Since modernization, as a part of capitalism, something else can be at play in how churches operate.  We live in an era of celebrity, the fifteen minutes of fame.  Fame itself is old and there is a lot of similarity as to how to get it.  Much of it relates to talent and acceptance.  Sometimes a man has or gets a big church.  He has relatively lots of people gather on a Sunday.  In other instances, he’s very dynamic, entertaining, or intelligent — people like listening to him, he’s motivational, and people react very well to what he has to say.
There is also a tendency for people to want to get together.  The Tower of Babel is an example of that.  Cities too.  There is a sense of protection and power to gathering.  Many organizations start with the idea to drum up popularity for a cause in government, politics, and religion.  Cults start.  Religions start.  There is often some new idea that goes along with it — temperance, libertarianism, continuationism, evolution, suffrage, progressivism, etc.  In many cases, it’s a cause that motivates people to come together.
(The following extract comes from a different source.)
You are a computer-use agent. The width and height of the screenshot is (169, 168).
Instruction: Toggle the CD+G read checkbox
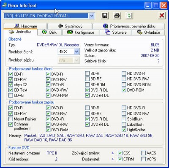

I haven’t spent enough time to pinpoint when “the conference” first began, but the conference is a big idea in both evangelicalism and fundamentalism of various types.  In the sense of dictionary definition, a conference is simply an exchange of ideas.  I’m on a orchestra board that engages often in conference calls.  We exchange ideas and make decisions on the conference.  Today the conference is a meeting, an assembly, for some particular purpose.  I want to zero in shortly on a couple of conferences to consider the idea and point of conference.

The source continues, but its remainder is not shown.